Questa fu una strategia di scuola greca, per inibire la capacità di movimento in combattimento che tra l’altro una tale ferita rendeva il guerriero sopravvissuto un peso alla comunità in quanto non avrebbe più potuto combattere, in alcuni casi si colpiva anche alla testa di fendente con effetti devastanti e a questo colpo ricorrevano i soldati romani, quando si trovavano a combattere contro gli altri soldati sprovvisti di elmi, come nel caso di battaglie sostenute dalla LEGIO II AUGUSTA in Inghilterra.

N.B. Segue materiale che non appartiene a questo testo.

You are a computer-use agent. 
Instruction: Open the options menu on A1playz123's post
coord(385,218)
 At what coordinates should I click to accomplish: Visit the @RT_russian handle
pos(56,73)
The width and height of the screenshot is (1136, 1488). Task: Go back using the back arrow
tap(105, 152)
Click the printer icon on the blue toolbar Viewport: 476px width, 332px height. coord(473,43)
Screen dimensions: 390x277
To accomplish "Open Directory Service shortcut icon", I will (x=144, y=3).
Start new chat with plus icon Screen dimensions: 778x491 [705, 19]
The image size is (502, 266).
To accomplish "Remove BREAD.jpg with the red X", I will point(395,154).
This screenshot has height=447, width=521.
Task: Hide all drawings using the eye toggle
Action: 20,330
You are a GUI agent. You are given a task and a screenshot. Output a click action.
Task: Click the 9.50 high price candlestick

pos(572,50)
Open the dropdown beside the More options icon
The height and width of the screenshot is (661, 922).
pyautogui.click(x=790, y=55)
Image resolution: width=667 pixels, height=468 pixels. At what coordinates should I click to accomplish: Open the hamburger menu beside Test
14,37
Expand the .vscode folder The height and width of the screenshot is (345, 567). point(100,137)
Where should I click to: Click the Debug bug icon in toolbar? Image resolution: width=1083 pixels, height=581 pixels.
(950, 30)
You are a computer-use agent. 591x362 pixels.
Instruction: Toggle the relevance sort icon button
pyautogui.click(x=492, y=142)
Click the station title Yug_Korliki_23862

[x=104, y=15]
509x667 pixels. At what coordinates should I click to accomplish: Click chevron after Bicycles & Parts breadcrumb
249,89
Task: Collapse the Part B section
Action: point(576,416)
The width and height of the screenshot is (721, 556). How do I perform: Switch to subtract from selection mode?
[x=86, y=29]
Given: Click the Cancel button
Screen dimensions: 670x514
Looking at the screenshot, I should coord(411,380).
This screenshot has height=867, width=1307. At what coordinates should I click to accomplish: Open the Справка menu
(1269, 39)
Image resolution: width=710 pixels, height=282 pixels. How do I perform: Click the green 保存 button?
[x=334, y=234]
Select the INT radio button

L’abilità sviluppata nelle scuole di scherma dai soldati romani faceva si che il loro addestramento puntasse a ridurre i tempi di caricamento del colpo, a non esporre il lato destro e soprattutto a muoversi contro un avversario utilizzando gli inganni e le strategie individuali quasi si trattasse di un confronto in duello, mantenendo tuttavia una coesione di massima con il resto della milizia.

Si riducevano così anche le uccisioni di commilitoni nella mischia di contatto, che avvenivano in alcune battaglie per la furia dello scontro tra due unità contrapposte, questo “inconveniente” che portava al ferimento dei soldati amici posti ai lati e dietro era causato dallo sbracciamento dei colpi e dalla scarsa coesione dei ranghi.

Manovrare una replica di spada romana dà l’idea del potere devastante di queste lame

Fa percepire quanto sanguinario e terribile fosse lo scontro tra due armati che giunti alla distanza relativamente corta iniziavano a tirare punte e a lanciare tagli la cui forza sprigionata era tremenda, bisogna ricordare che si tratta di armi che in battaglia venivano utilizzate massivamente in mezzo ad una moltitudine di corpi a stretto contatto in un raggio di azione spesso ridotto.

Non era possibile sfuggire più di tanto a fendenti e stoccate impetuose, data la situazione di battaglia, e si doveva tentare di chiudere le linee con dei colpi in tempo e dove era necessario opporre decisamente e con grande impeto scudo u spada ai colpi avversi.